Return, exactly and in full, the lines of the records below starting at the one with "Click the High $300.00 forecast label" and ending at the one with "The image size is (443, 408).", and no other lines.

= Beginning of Section =

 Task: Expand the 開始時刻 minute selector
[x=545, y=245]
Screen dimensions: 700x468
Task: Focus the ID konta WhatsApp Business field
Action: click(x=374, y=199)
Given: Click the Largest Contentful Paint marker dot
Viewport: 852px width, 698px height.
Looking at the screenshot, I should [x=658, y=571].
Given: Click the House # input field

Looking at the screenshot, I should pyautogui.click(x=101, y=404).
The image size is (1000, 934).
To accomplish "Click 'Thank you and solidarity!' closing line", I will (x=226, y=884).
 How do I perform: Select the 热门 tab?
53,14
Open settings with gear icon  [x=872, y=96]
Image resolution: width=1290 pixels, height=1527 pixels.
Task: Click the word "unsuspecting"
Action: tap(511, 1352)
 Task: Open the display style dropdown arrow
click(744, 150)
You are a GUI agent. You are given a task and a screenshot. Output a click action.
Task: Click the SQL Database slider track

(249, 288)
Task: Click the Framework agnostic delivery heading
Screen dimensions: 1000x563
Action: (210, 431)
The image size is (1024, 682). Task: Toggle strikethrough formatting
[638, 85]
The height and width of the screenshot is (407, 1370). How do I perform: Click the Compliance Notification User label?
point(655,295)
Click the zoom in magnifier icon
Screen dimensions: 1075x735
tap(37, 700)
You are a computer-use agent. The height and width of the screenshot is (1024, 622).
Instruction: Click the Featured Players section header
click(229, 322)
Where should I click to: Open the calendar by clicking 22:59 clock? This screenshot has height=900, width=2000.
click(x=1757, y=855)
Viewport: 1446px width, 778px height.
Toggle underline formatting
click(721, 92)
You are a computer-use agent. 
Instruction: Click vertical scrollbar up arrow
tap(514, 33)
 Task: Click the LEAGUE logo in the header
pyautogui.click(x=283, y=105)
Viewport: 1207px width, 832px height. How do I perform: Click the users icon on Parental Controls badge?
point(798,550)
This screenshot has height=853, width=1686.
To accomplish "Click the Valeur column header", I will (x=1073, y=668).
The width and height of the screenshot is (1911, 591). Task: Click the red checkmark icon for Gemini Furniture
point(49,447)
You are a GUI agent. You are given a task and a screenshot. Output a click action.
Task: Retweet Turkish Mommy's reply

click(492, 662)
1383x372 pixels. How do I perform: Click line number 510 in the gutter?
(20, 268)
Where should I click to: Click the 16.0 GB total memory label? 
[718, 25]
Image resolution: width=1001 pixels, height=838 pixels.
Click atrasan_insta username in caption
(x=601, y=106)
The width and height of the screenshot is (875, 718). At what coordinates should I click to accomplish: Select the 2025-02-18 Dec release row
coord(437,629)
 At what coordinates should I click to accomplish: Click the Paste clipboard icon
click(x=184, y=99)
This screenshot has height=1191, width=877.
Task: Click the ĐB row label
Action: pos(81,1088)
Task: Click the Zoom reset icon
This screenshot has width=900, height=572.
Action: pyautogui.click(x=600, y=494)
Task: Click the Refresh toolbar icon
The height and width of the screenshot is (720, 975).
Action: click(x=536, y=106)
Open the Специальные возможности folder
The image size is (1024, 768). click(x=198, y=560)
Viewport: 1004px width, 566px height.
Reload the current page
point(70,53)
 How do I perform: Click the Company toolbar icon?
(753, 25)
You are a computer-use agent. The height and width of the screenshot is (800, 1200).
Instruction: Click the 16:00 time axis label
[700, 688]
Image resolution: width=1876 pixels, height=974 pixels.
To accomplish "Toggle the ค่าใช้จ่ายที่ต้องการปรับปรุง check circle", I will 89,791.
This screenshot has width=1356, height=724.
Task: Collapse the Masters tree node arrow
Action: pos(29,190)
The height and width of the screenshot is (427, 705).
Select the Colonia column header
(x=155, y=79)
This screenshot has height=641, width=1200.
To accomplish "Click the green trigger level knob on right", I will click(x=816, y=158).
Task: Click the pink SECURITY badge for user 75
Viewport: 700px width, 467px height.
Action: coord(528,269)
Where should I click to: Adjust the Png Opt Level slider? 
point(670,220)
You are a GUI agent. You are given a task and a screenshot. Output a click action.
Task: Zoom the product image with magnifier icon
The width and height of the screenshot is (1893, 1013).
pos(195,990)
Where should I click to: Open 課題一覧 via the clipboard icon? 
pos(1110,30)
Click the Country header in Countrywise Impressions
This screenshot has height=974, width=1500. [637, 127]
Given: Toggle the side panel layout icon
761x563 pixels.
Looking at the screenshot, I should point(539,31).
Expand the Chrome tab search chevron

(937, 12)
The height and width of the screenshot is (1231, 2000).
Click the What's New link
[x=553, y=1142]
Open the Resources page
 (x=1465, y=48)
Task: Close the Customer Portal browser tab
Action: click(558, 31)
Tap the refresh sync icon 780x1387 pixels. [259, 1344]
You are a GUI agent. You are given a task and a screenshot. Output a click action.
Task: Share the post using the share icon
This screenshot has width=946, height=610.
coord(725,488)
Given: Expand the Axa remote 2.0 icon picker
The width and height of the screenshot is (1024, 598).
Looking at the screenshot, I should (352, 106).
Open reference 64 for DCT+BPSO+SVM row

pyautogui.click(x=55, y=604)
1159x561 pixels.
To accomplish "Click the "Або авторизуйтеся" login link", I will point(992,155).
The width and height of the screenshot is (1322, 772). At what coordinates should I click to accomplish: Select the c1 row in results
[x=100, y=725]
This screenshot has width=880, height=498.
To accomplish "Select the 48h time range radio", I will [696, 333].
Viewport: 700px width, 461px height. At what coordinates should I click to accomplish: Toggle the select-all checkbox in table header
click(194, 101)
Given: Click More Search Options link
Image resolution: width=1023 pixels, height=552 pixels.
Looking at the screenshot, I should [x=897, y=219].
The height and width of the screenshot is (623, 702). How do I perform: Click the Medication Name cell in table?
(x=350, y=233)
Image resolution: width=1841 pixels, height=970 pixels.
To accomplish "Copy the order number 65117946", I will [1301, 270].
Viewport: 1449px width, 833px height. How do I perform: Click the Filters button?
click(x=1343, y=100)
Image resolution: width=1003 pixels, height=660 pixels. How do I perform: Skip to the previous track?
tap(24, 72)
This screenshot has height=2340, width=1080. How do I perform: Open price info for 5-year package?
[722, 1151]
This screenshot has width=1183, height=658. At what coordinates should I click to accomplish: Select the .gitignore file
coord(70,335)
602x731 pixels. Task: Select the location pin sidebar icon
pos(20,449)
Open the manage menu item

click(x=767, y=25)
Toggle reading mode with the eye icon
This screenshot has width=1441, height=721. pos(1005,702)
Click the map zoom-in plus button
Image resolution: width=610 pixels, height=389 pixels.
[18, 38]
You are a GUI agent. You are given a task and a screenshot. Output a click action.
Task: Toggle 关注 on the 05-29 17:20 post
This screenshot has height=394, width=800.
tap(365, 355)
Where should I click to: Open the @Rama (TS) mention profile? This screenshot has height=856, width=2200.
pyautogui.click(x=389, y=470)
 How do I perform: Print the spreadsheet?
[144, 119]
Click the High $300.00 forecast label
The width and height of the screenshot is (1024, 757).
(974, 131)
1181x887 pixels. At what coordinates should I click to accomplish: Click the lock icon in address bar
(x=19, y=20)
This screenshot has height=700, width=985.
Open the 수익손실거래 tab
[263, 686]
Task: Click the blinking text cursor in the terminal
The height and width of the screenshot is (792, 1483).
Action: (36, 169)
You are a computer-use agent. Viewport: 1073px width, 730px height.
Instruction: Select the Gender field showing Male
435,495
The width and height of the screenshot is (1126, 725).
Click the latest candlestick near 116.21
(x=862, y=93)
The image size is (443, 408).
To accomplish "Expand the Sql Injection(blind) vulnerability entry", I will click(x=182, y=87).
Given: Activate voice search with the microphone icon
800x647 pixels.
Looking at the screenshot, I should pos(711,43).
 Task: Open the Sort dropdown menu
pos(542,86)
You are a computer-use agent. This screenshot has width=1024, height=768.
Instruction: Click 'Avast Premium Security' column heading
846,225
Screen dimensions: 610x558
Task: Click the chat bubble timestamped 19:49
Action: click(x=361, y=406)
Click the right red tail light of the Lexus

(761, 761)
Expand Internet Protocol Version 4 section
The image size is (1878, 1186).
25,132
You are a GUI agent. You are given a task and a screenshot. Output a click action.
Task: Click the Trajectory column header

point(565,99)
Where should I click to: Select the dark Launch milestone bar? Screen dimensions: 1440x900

= End of Section =

▸ **Response to this task**
Click the High $300.00 forecast label
The width and height of the screenshot is (1024, 757).
(974, 131)
1181x887 pixels. At what coordinates should I click to accomplish: Click the lock icon in address bar
(x=19, y=20)
This screenshot has height=700, width=985.
Open the 수익손실거래 tab
[263, 686]
Task: Click the blinking text cursor in the terminal
The height and width of the screenshot is (792, 1483).
Action: (36, 169)
You are a computer-use agent. Viewport: 1073px width, 730px height.
Instruction: Select the Gender field showing Male
435,495
The width and height of the screenshot is (1126, 725).
Click the latest candlestick near 116.21
(x=862, y=93)
The image size is (443, 408).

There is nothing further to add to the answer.